Third-party LP-E6 batteries are hit or miss. Even the highly-rated models have their share of duds. I had an STK battery fail two weeks after purchase. I've never had, and have rarely heard of, a Canon OEM battery failure. They also tend to retain more charge capacity for a longer period. Your call whether that's worth five times the price.

SETTINGS:

Some settings only affect JPEG images. Turn them off if you shoot raw. These include:

* Peripheral illumination correction (reverses edge darkening from some lenses)

* High ISO speed noise reduction (affected raw on the 40D, doesn't here)

* Auto lighting optimizer (pulls up the shadows in high-dynamic-range scenes)

These affect raw:

* Highlight tone priority (an extra half-stop of highlight range, more shadow noise)

* Long exposure noise reduction (dark-frame subtraction and the like for long exposures)

Two major new features with the 5D II are the C1/C2/C3 custom dial settings and the personalized menu page. This is my menu page:

* Format (erase the CF card)

* Mirror lockup (flip the mirror before taking the shot; reduces blur from mirror vibration)

* Highlight tone priority (only enabled in bright, high-contrast conditions)

* Shutter button/AF-ON button (binds AF to the shutter button for handing the camera to someone else)

* Exp.Comp/AEB (exposure compensation and bracketing; useful for HDR)

* White balance (irrelevant for raw, important for video)

COMPARISONS:

vs. 5D I The old 5D ($700 used) has fine image quality. Per-pixel noise performance is only about a half-stop worse than the 5D II in raw. Dynamic range is about the same. In every other way, the 5D is archaic. Old-style menus, no AF-on button, no MFA, slow operation, a terrible low-contrast and low-resolution screen, and no facility to easily change settings on the fly. You basically shoot it like a film camera. If you have all the time in the world to set up a shot and you don't need video, the 5D is fine. Otherwise, the 5D II ($1500 used) is worth every additional penny.

vs. 5D III The new 5D (~$3000) has a massively better AF system, a 50% faster 6fps framerate, and about a stop of extra noise performance. Image quality is otherwise very similar. Buy the new one if you need superlative tracking and shooting of fast or unpredictable objects. Otherwise, save the difference.

vs. 7D Like a 5D III without full-frame or the noise performance. Choose it for AF speed and tracking (inferior to the 5D III but well above the 5D II), 8fps continuous shooting, and the telephoto reach that comes from a higher pixel density. Don't expect the same detail as the 5D II at wider focals. It's also about a full stop worse in noise.
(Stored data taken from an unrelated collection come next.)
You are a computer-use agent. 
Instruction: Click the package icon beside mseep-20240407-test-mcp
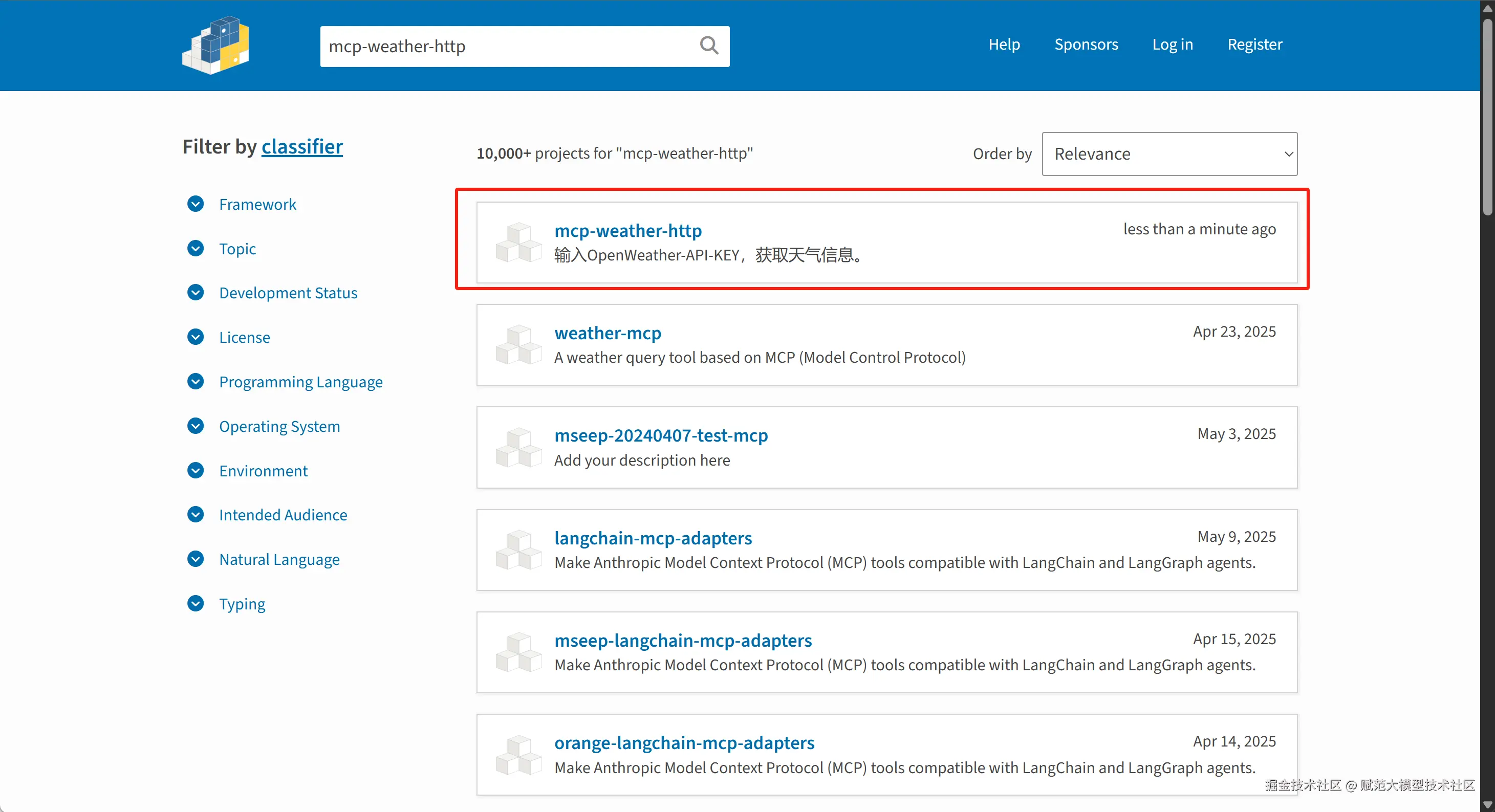[x=518, y=447]
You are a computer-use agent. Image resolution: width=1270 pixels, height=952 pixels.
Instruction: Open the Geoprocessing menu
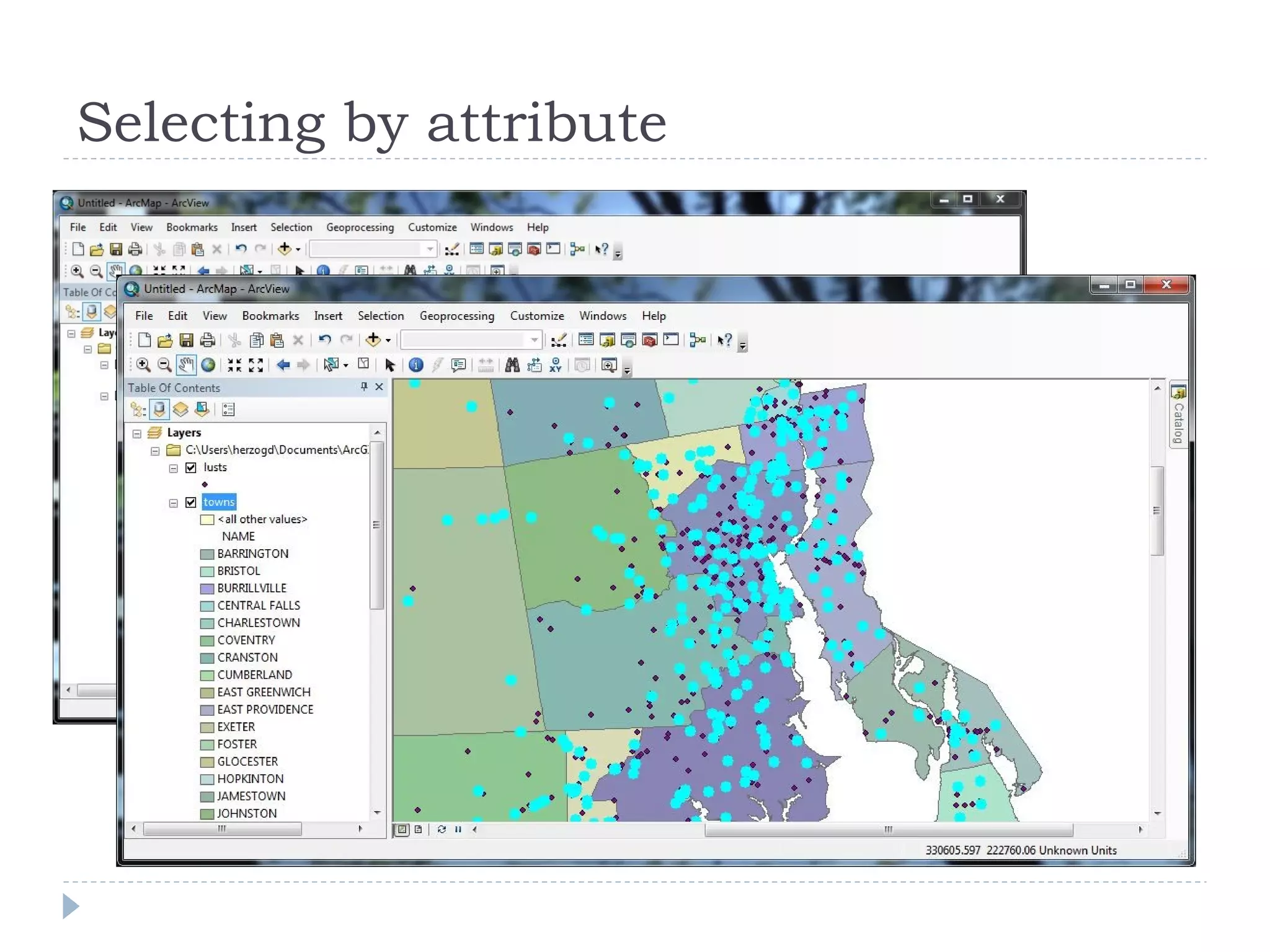tap(456, 316)
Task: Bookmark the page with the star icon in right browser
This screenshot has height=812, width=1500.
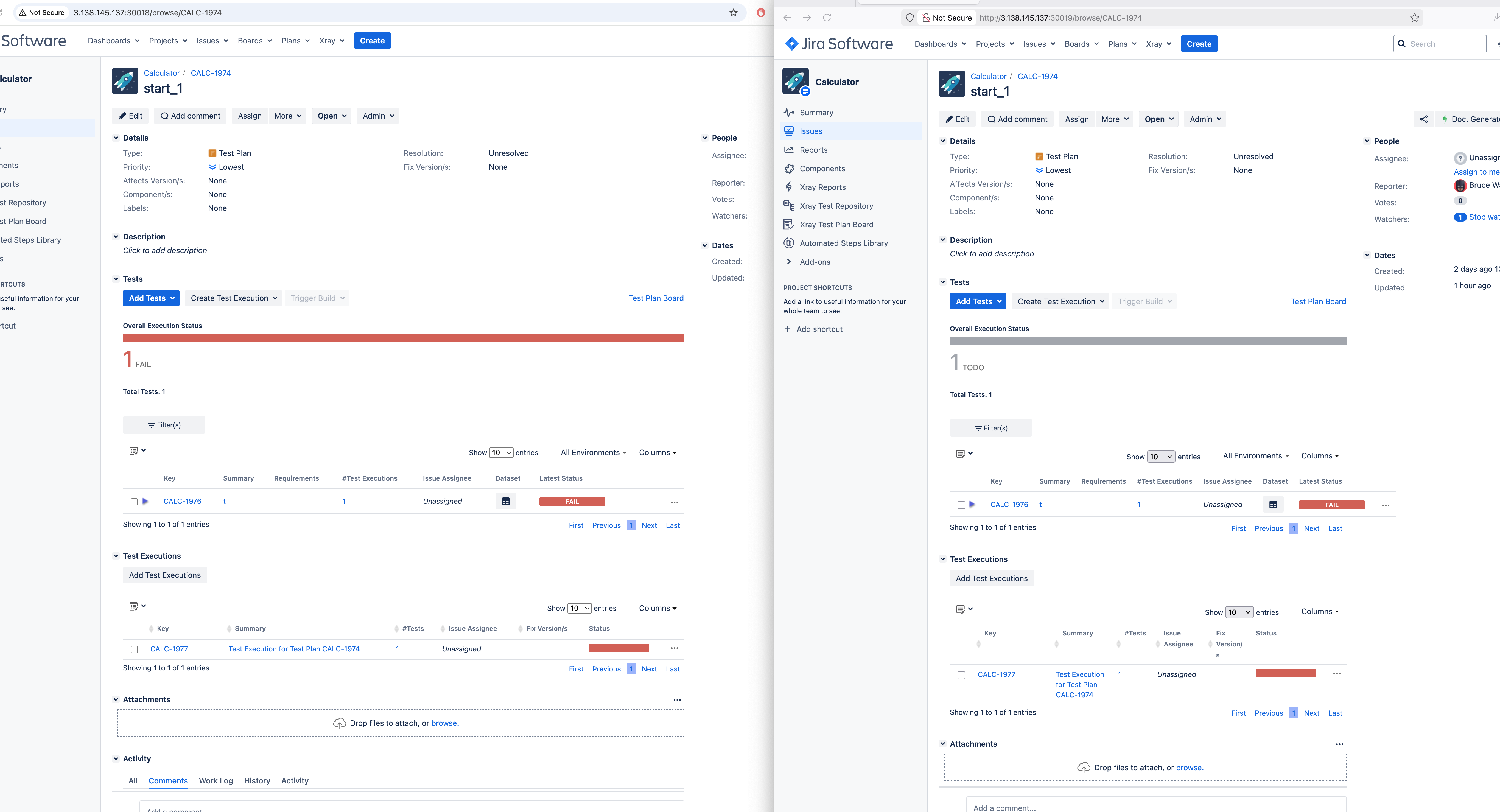Action: point(1414,18)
vs. 6D Compared at the same price, the 6D is a better body in most circumstances. Compared to a $1500 5D II, it may not presently be worth the cost difference. It'll be more interesting when prices drop in the $1800 range, probably before the new year. Here's a breakdown of the 6D vs. 5D II:

+ GPS (to tag photos)

+ Wifi (to share directly online and for easier tethering/remote storage)

+ 1 stop less noise in raw

+ 4.5 fps vs. 3.9 fps

+ 10% smaller by volume

+ Silent shutter capability

+ 30% less shutter lag

+AF center point is better in low light, but missing the 5D II's assist points for tracking

+SD instead of CF (only matters if you already have CF cards)

1/4000 max shutter vs. 1/8000 (matters for wide-aperture lenses shot in daylight)

No sync port

No joystick for direct AF selection; have to use a rocker panel inside the thumb wheel

No Magic Lantern as yet

If you can pick up a 5D II for a song, don't feel like you're missing out.

WHERE TO BUY:

Canon often sells refurbished bodies at a 20% discount as part of their loyalty program (wherein you send back a broken Canon camera of any type), which puts them perhaps 10% below market rate. These bodies are vetted by Canon, in as-new condition with all accessories, and often have shutter counts under 1000. They're warranted for 90 days. This seems preferable to used bodies of unknown provenance.